As far as I know we don't have any support for SQL intersects and I don't
believe there are any plans to introduce it.

I do agree that this should be both documented and preferably raise an
error - please open a ticket.

As for a work around, using a ChoiceField directly shouldn't be
particularly difficult in this case. ModelChoiceField has some nice
features but it is limited.

Marc
On 21 Oct 2014 17:42, "Kamil Śliwak" <[email protected]> wrote:

> Hi
>
> I have just stumbled upon a problem with how ModelChoiceField handles its
> 'queryset' argument and I'd like to ask whether it's a deliberate design
> choice or if I should report it as a bug.
>
>
> Let's say you have a model called Book:
>
>     class Book(models.Model):
>         rating = models.IntegerField()
>
>  You want to create a form that lets user select one of tghe top rated
> books.

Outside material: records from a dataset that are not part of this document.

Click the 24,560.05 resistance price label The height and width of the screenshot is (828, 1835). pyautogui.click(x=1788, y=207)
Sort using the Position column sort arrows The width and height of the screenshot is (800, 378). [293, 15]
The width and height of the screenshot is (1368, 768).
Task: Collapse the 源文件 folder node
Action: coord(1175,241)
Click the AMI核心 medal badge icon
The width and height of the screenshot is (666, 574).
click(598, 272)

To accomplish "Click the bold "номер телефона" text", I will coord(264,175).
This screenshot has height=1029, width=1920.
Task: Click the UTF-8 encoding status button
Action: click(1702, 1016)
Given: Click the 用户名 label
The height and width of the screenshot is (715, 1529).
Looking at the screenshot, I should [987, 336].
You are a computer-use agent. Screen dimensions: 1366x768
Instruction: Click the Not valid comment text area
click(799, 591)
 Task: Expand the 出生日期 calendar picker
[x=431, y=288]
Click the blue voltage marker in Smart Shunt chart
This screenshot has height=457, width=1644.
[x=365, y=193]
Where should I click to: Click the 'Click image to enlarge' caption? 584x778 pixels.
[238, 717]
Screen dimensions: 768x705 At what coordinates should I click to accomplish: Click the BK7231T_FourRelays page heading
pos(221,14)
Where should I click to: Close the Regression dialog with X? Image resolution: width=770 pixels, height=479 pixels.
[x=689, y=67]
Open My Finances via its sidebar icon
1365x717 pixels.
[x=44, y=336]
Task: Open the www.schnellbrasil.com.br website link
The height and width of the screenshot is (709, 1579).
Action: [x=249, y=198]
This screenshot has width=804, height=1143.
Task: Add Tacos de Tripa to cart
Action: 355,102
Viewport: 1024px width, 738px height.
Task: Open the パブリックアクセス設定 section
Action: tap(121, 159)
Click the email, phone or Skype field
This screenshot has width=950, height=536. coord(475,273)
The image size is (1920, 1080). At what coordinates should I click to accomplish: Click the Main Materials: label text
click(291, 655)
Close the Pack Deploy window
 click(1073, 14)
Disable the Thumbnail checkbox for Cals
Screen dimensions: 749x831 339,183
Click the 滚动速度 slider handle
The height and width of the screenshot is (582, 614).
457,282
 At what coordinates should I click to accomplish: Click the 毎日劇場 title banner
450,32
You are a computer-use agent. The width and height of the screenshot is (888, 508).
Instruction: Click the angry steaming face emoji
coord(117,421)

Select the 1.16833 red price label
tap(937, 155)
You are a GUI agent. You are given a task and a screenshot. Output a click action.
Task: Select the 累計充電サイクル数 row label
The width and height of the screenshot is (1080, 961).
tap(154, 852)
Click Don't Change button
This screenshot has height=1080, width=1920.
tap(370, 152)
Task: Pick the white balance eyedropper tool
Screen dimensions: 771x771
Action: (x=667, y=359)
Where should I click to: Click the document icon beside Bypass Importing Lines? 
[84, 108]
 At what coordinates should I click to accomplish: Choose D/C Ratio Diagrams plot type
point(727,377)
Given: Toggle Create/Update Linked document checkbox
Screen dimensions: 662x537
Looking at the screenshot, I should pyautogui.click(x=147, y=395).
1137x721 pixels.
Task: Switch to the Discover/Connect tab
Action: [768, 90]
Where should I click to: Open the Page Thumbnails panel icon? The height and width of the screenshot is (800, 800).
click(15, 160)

So you try:
>
>     class BookForm(forms.Form):
>         book = forms.ModelChoiceField(queryset =
> Book.objects.order_by('-rating')[:100])
>
> It appears to work - the form can be rendered and you can choose one of a
> hundered top-rated books. But when you submit, you get the following error:
>
>     AssertionError: Cannot filter a query once a slice has been taken.
>>
>
> The error is caused by ModelChoiceField.to_python()
> <https://github.com/django/django/blob/master/django/forms/models.py#L1186-L1194>
> validating the existence of the selected item by calling get() on the
> queryset:
>
>     value = self.queryset.get(**{key: value})
>
> And this is not supported for sliced querysets as the error above states.
> It might have been be a deliberate choice not to support this use case in
> ModelChoiceField though I don't see any comments about that in the code or
> any mentions in ModelChoiceField.queryset
> <https://docs.djangoproject.com/en/1.6/ref/forms/fields/#django.forms.ModelChoiceField.queryset>
> docs. I would also expect it to be a common need. This and the fact that it
> can be trivially solved by replacing get() with SQL INTERSECT (implemented
> as operator & in Django) makes me suspect that there would be some issue
> with that.
>
> Can anyone shed some light on this? Are there any performance or
> database-combatibility issues involved? Or is it just a bug?